Design and Interface
When deciding what score to give for design and interface, I looked at several factors. Pleasant-looking sites rated higher for me than sloppier ones, and I gave a fair amount of weight to sites that went beyond a simple themed prototype look. Sites that used the standard error pages lost points, because that's an easy place to customize and make your site friendlier and more usable. I tried to go easy on minor flaws, since those are bound to occur in such a limited time period - but at the same time, I tried to reward sites that put on those finishing touches. More important than most of those factors, however, was message: if I couldn't understand what a site was for, then its design failed. I ran across several sites that lacked the appropriate contextual help to get me to the finish line, which was a problem.
Completeness
This is a hard category to judge, because who's to say if someone fulfilled their vision or not? Sometimes, it was easier - several teams made the mistake of talking about the features they wanted to implement but couldn't, or pointing out broken functionality. Here's a tip to future Rumble contestants: if you don't finish something, don't call attention to it.

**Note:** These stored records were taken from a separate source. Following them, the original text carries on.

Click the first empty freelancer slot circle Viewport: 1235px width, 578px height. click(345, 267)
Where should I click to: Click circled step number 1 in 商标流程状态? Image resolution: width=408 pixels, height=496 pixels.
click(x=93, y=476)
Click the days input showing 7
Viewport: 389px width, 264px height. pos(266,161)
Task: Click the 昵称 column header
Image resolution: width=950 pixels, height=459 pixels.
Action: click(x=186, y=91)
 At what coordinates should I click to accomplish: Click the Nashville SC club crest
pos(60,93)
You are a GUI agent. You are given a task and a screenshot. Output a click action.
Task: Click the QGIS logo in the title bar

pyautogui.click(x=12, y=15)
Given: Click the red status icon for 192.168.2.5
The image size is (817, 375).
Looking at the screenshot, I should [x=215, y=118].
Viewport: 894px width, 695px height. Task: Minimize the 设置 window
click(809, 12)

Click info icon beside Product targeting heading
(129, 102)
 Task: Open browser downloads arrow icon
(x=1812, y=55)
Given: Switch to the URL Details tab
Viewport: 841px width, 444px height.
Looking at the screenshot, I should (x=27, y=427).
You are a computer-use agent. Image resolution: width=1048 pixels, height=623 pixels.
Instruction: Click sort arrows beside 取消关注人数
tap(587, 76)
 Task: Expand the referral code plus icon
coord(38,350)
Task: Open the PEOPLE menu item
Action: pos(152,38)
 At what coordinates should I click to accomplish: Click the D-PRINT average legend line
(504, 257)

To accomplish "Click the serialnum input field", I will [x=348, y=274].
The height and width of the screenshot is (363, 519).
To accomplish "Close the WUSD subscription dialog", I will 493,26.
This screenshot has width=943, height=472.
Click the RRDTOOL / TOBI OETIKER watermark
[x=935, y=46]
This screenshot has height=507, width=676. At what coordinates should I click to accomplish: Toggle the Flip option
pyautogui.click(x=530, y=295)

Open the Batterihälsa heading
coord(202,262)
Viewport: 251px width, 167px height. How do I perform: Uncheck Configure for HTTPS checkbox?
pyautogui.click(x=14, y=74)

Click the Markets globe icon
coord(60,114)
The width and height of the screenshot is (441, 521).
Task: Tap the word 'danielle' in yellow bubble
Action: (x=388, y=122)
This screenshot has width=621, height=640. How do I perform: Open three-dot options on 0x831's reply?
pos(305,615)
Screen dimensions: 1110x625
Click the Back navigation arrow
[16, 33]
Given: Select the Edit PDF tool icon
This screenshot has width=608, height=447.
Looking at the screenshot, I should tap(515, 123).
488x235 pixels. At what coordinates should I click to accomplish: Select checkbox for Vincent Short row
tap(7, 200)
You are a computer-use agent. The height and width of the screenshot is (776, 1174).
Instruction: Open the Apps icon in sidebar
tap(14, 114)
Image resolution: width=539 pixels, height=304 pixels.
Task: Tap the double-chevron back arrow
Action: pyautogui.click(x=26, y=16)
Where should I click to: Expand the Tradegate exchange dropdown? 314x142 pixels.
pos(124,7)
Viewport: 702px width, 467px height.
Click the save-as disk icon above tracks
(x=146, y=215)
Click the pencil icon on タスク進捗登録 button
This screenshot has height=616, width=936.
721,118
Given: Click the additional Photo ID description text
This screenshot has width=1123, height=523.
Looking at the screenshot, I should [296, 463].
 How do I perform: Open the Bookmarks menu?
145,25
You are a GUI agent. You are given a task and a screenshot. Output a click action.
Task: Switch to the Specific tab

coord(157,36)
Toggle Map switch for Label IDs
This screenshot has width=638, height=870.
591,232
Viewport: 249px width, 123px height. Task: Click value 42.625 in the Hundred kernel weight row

Fix it after the competition, but don't advertise your failures to the judges. Other applications had obvious problems - broken authentication and links, that sort of thing. Those were easier to pick out, but you always feel bad when that happens. At the same time, there were applications that gave me everything I could want and more.
Innovation
Here's another tough category, though it's not quite as bad as completeness. When evaluating innovativeness, I tried to figure out if the site represented something really new (either wholly original or a surprising revision, like putting multiplayer Asteroids on the web), or if it was Yet Another Twitter Filterer. The Rumble's interesting because there are usually a few categories of application that have four or five entries - this year, it was stuff-tracking apps (I loaned you X, give it back), secret crush apps, and movie night planning apps. I tend to dock points if you end up in one of those categories, or if you're a standard entry in an already crowded market. Even if you move into a popular niche, though, you can still score highly on innovation. The key to doing so is trumpeting your differences - why are you better? Too few apps do a good job of that, even when they have something worth marketing.
Usefulness
My primary metric for evaluating usefulness is myself: can I see myself using this app tomorrow? Next week? Frequently? Rarely? Obviously, this doesn't fit all sites, so when I'm not part of the target audience I try to project how they might feel about the app - and you could have an app that only needs to be used once to prove its helpfulness. This is the category where I'm most flexible in my ratings - partly because of the odd nature of the category, and partly because I feel it somewhat-unfairly penalizes games and other off-the-beaten path sites. So, that's how I did it. Hopefully this sheds some light on what can be an anxiety-producing process, and maybe even helps next year's competitors (who may have me to contend with again - I was very jealous of all the fun that seemed to be happening over the weekend!)
Update
Jim Minatel has also posted his thoughts on being an expert panelist over on the Wrox blog. It's nice to see how others were thinking, and I agree with a lot of what he said (though I'm of a different mind on the IE support).